Prepárate

Prepárate

TLDR

We want a life with long-term financial security and short-term financial freedoms.
Working as a data scientist can meet both of these desires.
However, this path is fraught with macro-economic, industry-wide, and personal difficulties.
Succeeding in-spite of existing challenges will likely require accepting unpleasant social constraints.
Moreover, we’ll likely need “intense” time uses and planning.

Overview

blog post mindmap

Needs

I used to pray for times like this, to rhyme like this.
So I had to grind like that to shine like this . […]
Seen my dreams unfold, nightmares come true,
it was time to marry the game and I said, “Yeah, I do.”
If you want it, you gotta see it with a clear-eyed view.
—Meek Mill, Dreams and Nightmares

Dear Young Tim,

Merry Christmas! More than ever, it’s clear that the best presents we can give ourselves are to meet our needs. Two such needs stand out as greatly important:

assuring long-term financial security
and providing for short-term financial freedoms.

Similar to many others, we want to retire in the future, while being secure in our ability to comfortably support ourselves. Likewise, we want the freedom to comfortably take shorter term sabbaticals. Such breaks help us recover from unexpected hardships or prepare for upcoming efforts.

In order to take sabbaticals or retire, we find that we require overlapping and non-trivial resources. For instance, we need to be able to stockpile investments that can support us while not employed. Further we require investments (financial or otherwise) that are able to resist inflation or depreciation. That is, our investments need to retain their usefulness over time. Finally, we need the ability to leave (and return). While less of an issue for final departures in retirement, we are unlikely to take sabbaticals if we cannot return to employment afterwards. And to be clear, without the ability to leave and later return, it will be hard to enforce boundaries that protect our quality of life while working.

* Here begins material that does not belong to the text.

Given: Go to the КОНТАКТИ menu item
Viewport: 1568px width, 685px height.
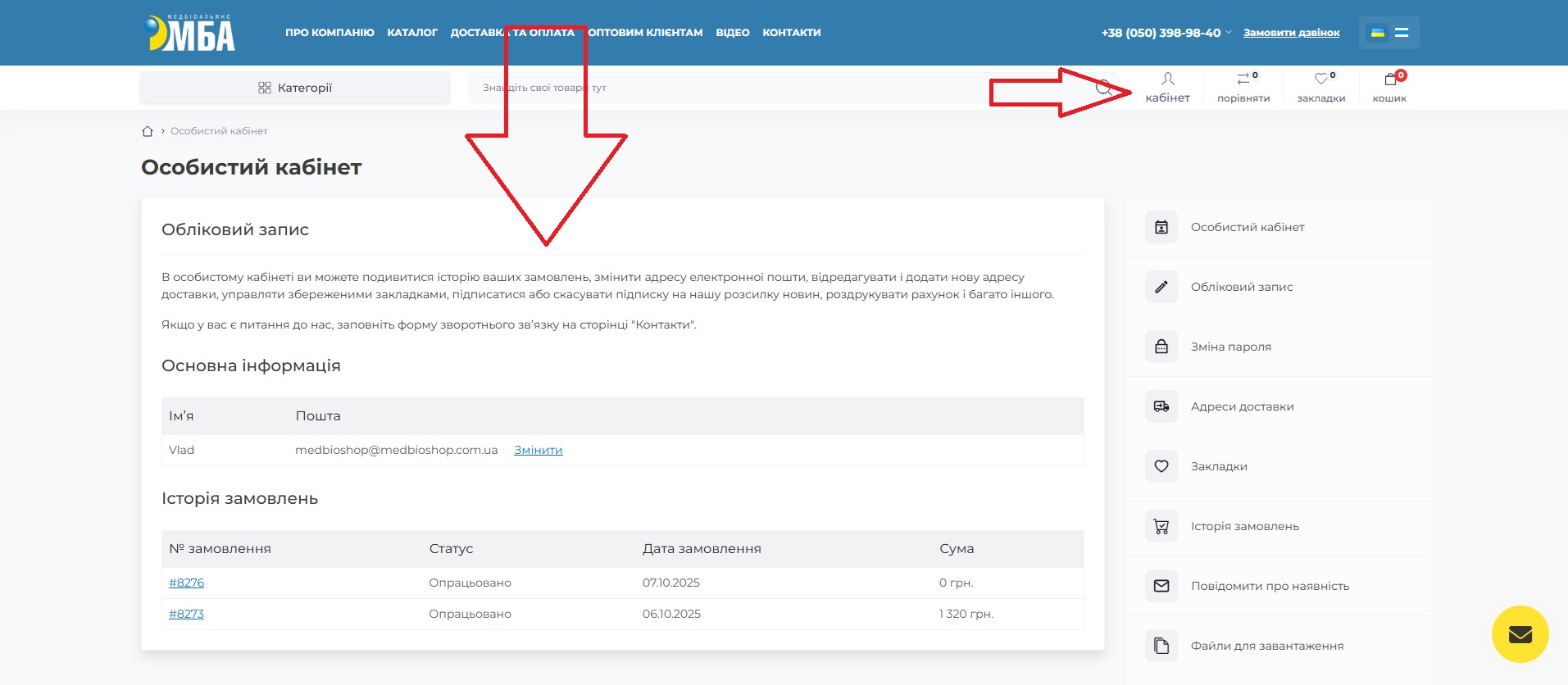Looking at the screenshot, I should pos(791,33).
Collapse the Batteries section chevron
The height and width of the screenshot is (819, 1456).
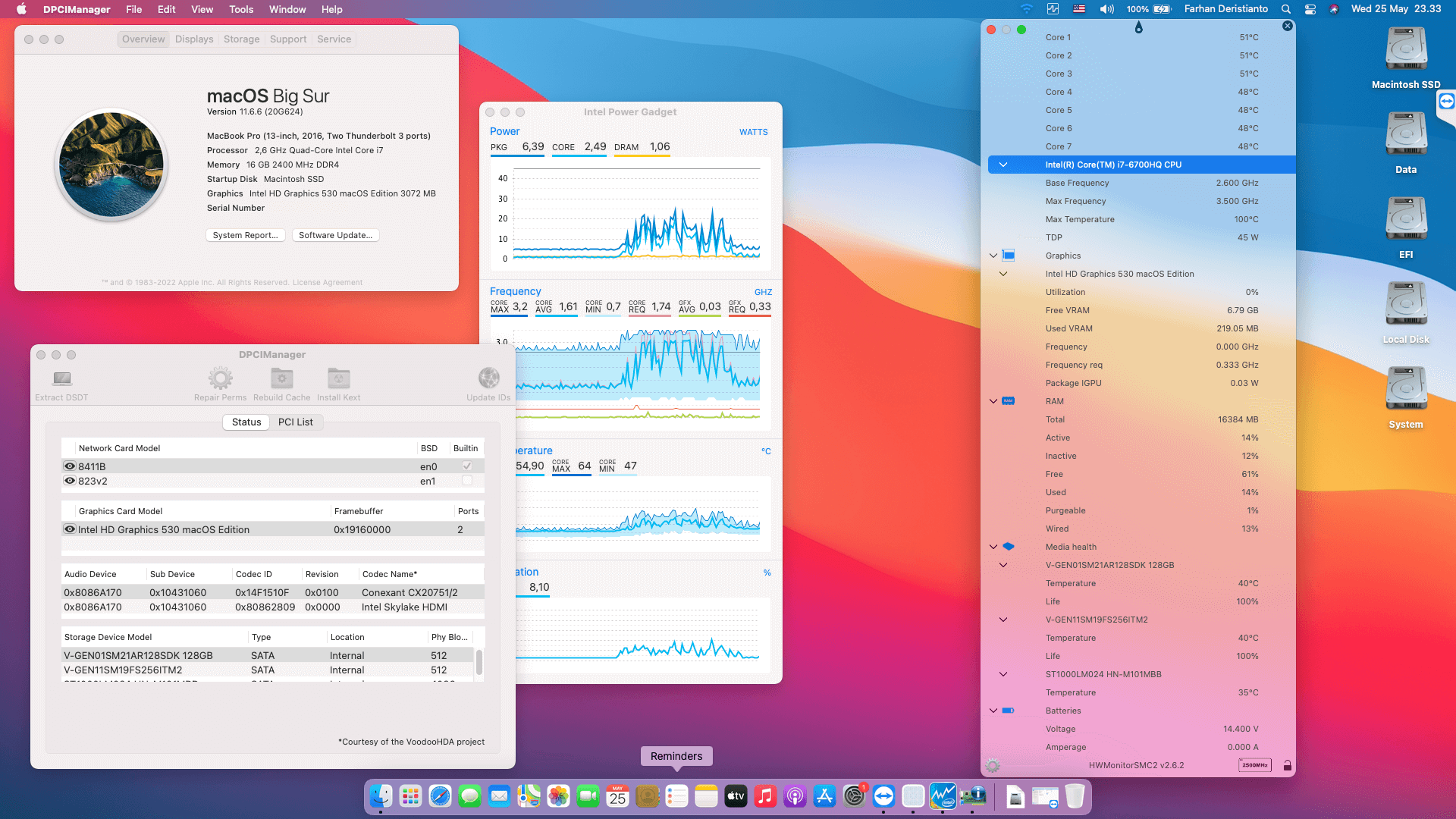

On the surface, working in the field of data science seems to meet these lower-level requirements. One is paid relatively well, and thus able to stockpile resources. Many tech companies also offer stock-based compensation. If wisely managed, such compensation can resist inflation and appreciate over time. Finally, demand for data scientists is currently higher than supply. This surplus of opportunities eases the task of returning after a sabbatical.

However, like any engineer planning to build a complex system, we will benefit from carefully surveying the grounds we are about to begin working in. By identifying difficulties and problems before we begin (again), we can better prepare ourselves to avoid or cope with these issues.

man surveying construction site

Macro-realities

Let’s start by working from the outermost context inwards. We’ll consider the private sector because it has more data science positions (and higher pay) as compared to the public sector.

Within private corporations, pay increases are often best accessed by changing jobs in a booming economy. Conversely, in economic downturns, private sector layoffs are common. For example, according to layoffs.fyi, technology companies have laid off more than 150,000 workers in 2022.

The net result of these trends is that, in both boom and bust economies, we must be ready to switch private sector jobs. Such job switching involves being ready for interviews, and it also means maintaining a profile of public value-additions¹. Given the demand surplus described above, these practices ensure that we (and our demonstrated value) are not wholly bound to a single employer. I.e., these practices provide the leaving ability we desire from “short-term financial freedom.”

Industry-realities

As noted above, we want to maintain readiness for data science interviews. Immediately, we’re led to consider the question of “how to maintain readiness?” Or more specifically, “what do we need to know, in order to be ready for data science interviews and work?” This question brings our attention one contextual level deeper, from private corporations in general to data science in particular. We’ll look at the realities of both interviewing to get data scientist positions and performing once in the role.

Interviewing

The first thing to note about data science interviews is that they are CHALLENGING. Their difficulty stems both from their depth and their breadth. In particular, data science interviews require extensive preparation in software engineering and in statistics. This level of preparation is typically far beyond what we learn in any one graduate program of study.

In software engineering, we’ll want to be intimately familiar with

data structures,
algorithms,
computational complexity,
graph traversal,
search,
sorting,
dynamic programming,
software testing,
and industry tools for “big data” handling.

This familiarity includes both explicit knowledge as in “what is this” and tacit knowledge as in having much experience in “how, why, and when to use this.” Such levels of familiarity demand study and practice, especially since computer science wasn’t our primary area of study in school. Indeed, this software engineering focus for data scientists has been noted by many others: e.g., by statistician Yuling Yao and by modeler Phillip Price.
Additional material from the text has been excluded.